In three months, the rupee fell from Rs 55.66 against the dollar to Rs 68.83.
Even the Sensex took a hit, falling from 20,062 (May 22) to 17,906 (August 21).
While the jury is still out whether Brexit, or Britain’s exit from the European Union, will have a similar impact on the rupee and markets, the initial pain hasn’t been too bad, as the Sensex has taken a hit of only 2.22 per cent.
Whether the markets go southward or not, investors can be sure of one thing, high volatility till things settle down.
According to experts, volatility could last for three months or even more.
And investors should be prepared for this and not take hasty steps.
More importantly, the EU issue may remain on the boil for several months as more countries clamour to quit the bloc.
If the region’s uncertainty leads to a flight of global capital to safe havens, emerging markets such as India could witness a vicious cycle of FII outflows, weakening currency, and yet more outflows (a weak rupee pulls down FIIs’ dollar returns).

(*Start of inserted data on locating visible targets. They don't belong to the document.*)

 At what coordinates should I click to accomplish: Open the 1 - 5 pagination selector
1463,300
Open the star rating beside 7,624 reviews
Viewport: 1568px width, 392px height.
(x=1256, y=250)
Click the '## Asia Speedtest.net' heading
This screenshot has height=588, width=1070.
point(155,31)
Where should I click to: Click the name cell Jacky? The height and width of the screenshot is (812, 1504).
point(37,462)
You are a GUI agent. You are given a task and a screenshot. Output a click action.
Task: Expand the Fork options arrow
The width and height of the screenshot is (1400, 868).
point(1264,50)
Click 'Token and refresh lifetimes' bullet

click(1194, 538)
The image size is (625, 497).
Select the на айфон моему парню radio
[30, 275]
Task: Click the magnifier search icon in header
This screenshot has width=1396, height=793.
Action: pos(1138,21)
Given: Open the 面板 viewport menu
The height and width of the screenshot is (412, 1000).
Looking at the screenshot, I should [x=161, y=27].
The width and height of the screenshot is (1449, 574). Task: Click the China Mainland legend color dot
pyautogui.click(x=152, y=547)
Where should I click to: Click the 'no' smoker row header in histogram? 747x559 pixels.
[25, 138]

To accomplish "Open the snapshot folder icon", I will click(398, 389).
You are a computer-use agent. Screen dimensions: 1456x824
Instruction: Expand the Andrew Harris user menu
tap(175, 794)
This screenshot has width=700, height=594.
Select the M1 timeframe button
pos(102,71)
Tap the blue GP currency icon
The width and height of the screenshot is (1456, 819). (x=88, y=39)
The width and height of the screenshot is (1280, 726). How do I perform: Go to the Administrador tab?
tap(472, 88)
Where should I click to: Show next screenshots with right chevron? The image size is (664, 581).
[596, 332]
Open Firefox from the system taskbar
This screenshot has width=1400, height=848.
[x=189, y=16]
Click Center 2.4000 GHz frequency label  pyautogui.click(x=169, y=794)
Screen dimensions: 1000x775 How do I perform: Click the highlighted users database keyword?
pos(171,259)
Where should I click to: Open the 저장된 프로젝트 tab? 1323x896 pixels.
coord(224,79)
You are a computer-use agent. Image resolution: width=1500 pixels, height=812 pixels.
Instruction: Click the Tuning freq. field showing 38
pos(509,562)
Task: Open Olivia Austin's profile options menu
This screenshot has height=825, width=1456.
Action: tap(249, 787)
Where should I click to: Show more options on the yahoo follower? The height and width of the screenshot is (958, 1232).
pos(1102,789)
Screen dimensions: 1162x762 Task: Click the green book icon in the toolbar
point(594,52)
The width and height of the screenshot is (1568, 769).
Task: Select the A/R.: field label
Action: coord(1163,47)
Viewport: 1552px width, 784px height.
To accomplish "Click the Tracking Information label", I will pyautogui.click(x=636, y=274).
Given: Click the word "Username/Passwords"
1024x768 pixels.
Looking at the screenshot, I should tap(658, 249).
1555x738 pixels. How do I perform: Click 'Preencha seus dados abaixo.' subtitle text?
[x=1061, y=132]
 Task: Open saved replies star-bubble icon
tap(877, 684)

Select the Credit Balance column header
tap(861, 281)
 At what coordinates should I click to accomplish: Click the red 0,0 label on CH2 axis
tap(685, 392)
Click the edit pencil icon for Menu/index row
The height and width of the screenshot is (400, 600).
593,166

So far, Indian mutual funds (MFs) appear to have emerged relatively unscathed from Brexit.
Most categories of diversified equity funds have fared better.
Large-cap funds are down only -1.59 per cent on an average since Brexit (between 23 and 27 June).
Multi-cap (-1.01 per cent), mid-cap (-0.95 per cent) and small-cap (-0.38 per cent) funds have lost even less.
“Returns of MFs show that there hasn’t been any significant damage to investors’ portfolios so far,” says Manoj Nagpal, chief executive officer, Outlook Asia Capital. Hence, there is no reason to panic—at least not yet.
For long-term investors, the simple but effective strategy to counter high volatility would be to continue with SIPs.
“By continuing with your SIP, you will be able to lower your average cost of purchase of fund units,” says Srikanth Meenakshi, founder and chief operating officer, Fundsindia.com.
If you buy at lower levels in a volatile market, it could potentially boost your long-term returns.
Don’t score an own goal by either stopping SIPs or selling your equity fund holdings.
To safeguard against the twin risks of domestic market volatility and rupee depreciation, diversify your portfolio internationally.
Those with a well-diversified domestic equity portfolio may invest 10-15 per cent of it in international funds.
“Invest in diversified global funds and US-focused funds for international exposure,” says Dhaval Kapadia, director-investment advisory, Morningstar Investment Advisor India.
Four Europe-focused funds in India (total assets under management of Rs 202.75 crore) have on an average declined 16.51 per cent over the past year.
“Reduce exposure to Europe-focused funds as the uncertainty in the eurozone is likely to continue for a long time,” says Nagpal.
A crisis like Brexit also brings home the significance of shifting your investments out of the equity markets at least a couple of years in advance of reaching your goal.
A sudden downturn will then not put the achievement of your goal in jeopardy.
Finally, stocks with high FII holdings are being viewed as vulnerable to a sell-off.
Smart investors can, however, turn this into an opportunity.
“If your fundamental analysis shows that these stocks have good prospects and are attractively valued, an FII sell-off can be used to raise holding in these stocks,” says Kapadia.